O que parecia decidido voltou a se mover, mas não da forma dramática que os títulos sugerem. A Warner Bros. Discovery não “voltou atrás” nem trocou de lado por achar a proposta da Paramount, de repente, melhor. O que mudou foi o ambiente em torno da decisão. Pressão fiduciária, ajustes na oferta rival e a própria dinâmica das megafusões obrigaram a empresa a reabrir uma porta que, na prática, continua meio fechada.
Até poucos dias atrás, a narrativa era clara. O conselho da Warner havia descartado a Paramount Skydance por considerar sua proposta financeiramente arriscada, excessivamente alavancada e menos provável de obter aprovação regulatória. A oferta da Netflix, menor em valor absoluto, era vista como mais segura, financiada e executável. Por isso recebeu recomendação unânime dos acionistas.
Nada disso mudou oficialmente.

O que mudou foi a obrigação legal de testar se existe, de fato, uma proposta superior. Quando a Paramount elevou o preço por ação, ofereceu para assumir a multa bilionária de rescisão com a Netflix e acenou com garantias adicionais, ignorar a proposta poderia expor a Warner a processos por não maximizar o valor para seus investidores. Em fusões desse porte, o dever fiduciário não é uma formalidade abstrata. Ele determina decisões.
A chamada limited waiver concedida pela Netflix é o elemento mais revelador desse momento. Ao permitir que a Warner negocie temporariamente com a concorrente, a própria Netflix demonstra confiança na sua posição. Trata-se menos de um gesto de fragilidade e mais de uma aposta de que a rival não conseguirá apresentar uma oferta realmente viável dentro do prazo. A empresa mantém, inclusive, o direito de igualar qualquer proposta superior. Em outras palavras, a Paramount precisa não apenas pagar mais, mas pagar muito mais — e provar que consegue concluir a operação.
Isso explica por que a Warner descreve essas conversas como uma busca por “clareza” e não como renegociação estratégica. O conselho continua recomendando a fusão com a Netflix e marcou a votação dos acionistas para 20 de março, sinal inequívoco de que o acordo principal permanece intacto. A abertura temporária funciona como uma auditoria informal da proposta rival, uma última chance para que a Paramount prove que não está prometendo algo impossível.
Os riscos envolvidos ajudam a entender essa preferência. Um conglomerado Netflix-Warner criaria o maior ecossistema global de streaming e conteúdo premium já visto, combinando a maior base de assinantes do mundo com uma das bibliotecas mais valiosas da história do entretenimento. O principal obstáculo seria regulatório: concentração excessiva de poder cultural, impacto na concorrência e possíveis exigências de venda de ativos. Ainda assim, financeiramente, é um negócio que faz sentido imediato.

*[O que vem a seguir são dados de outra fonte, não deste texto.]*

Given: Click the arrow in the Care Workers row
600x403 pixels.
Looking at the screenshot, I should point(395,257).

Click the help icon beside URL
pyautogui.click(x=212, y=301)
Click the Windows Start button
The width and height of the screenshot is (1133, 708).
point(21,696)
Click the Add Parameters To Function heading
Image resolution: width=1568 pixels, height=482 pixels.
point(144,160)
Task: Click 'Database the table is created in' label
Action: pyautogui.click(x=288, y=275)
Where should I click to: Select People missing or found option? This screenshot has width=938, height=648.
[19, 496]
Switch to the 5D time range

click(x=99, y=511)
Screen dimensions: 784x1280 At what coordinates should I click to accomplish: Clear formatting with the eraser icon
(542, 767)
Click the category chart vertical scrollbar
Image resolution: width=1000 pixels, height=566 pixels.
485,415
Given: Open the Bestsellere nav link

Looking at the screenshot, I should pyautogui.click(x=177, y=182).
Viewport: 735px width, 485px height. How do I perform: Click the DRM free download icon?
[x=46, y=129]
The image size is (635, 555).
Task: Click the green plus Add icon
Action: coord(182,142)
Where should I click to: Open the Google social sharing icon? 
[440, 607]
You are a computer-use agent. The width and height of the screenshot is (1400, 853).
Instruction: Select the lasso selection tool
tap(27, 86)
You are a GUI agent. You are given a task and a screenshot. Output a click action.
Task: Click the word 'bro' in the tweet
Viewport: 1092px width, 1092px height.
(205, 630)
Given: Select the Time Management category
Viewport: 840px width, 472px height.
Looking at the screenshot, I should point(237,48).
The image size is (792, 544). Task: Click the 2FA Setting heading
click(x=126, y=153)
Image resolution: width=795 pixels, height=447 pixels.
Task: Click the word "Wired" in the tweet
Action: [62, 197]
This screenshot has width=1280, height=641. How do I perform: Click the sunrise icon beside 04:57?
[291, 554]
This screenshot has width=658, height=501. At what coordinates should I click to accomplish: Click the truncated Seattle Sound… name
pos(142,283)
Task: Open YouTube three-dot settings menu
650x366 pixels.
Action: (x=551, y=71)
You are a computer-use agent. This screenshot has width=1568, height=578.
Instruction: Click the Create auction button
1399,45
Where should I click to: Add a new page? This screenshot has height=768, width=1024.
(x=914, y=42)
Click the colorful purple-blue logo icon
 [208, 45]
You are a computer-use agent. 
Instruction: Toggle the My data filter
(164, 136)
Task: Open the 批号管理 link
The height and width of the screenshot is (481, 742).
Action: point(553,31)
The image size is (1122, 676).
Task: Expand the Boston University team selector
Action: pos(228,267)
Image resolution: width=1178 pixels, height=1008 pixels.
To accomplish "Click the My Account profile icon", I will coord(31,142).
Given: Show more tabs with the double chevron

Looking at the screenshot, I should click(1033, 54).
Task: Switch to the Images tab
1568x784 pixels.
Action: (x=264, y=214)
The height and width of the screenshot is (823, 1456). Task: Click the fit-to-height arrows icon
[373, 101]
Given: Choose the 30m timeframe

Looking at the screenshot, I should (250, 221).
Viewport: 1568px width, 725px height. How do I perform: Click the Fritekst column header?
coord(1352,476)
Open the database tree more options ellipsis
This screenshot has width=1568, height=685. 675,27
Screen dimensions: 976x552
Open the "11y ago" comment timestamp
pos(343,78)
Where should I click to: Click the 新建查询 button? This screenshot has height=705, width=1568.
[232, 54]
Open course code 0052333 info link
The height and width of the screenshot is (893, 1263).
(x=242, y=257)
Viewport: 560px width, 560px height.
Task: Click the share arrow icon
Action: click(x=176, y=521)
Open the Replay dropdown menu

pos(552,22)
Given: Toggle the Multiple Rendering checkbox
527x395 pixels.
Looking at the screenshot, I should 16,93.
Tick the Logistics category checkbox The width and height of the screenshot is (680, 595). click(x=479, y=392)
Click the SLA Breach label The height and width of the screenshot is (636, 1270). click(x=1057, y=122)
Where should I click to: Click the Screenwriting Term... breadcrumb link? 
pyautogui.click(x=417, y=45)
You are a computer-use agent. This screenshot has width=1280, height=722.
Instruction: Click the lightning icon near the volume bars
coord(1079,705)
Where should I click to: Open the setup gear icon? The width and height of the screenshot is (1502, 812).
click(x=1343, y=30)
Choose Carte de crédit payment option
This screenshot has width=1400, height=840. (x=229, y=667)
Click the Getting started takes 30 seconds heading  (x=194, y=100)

Já a união entre Paramount e Warner seria menos uma conquista estratégica e mais um pacto de sobrevivência. As duas companhias enfrentam dificuldades estruturais semelhantes, especialmente na transição do modelo de TV tradicional para o streaming sustentável. A fusão criaria um catálogo monumental e uma presença histórica comparável à da Disney, mas também um nível de endividamento e complexidade operacional que muitos analistas consideram perigosamente alto. O risco não é apenas regulatório, é existencial: a possibilidade de formar uma empresa grande demais para falhar e grande demais para funcionar.
Há ainda uma leitura menos romântica e mais típica de Wall Street. A Paramount pode estar elevando a aposta para forçar a Netflix a pagar mais caro. A Warner, por sua vez, ganha poder de barganha ao demonstrar que possui alternativas. No fim, o maior beneficiado pode ser o preço final, não necessariamente o comprador.
Para Hollywood, porém, o resultado importa muito além das cifras. Quem assumir a Warner herdará HBO, DC, Harry Potter, Game of Thrones e um século de cinema e televisão. Herdará também o poder de decidir quais histórias serão contadas, como serão financiadas e para quem serão exibidas. Não se trata apenas de consolidar empresas, mas de redefinir o centro de gravidade cultural do entretenimento global.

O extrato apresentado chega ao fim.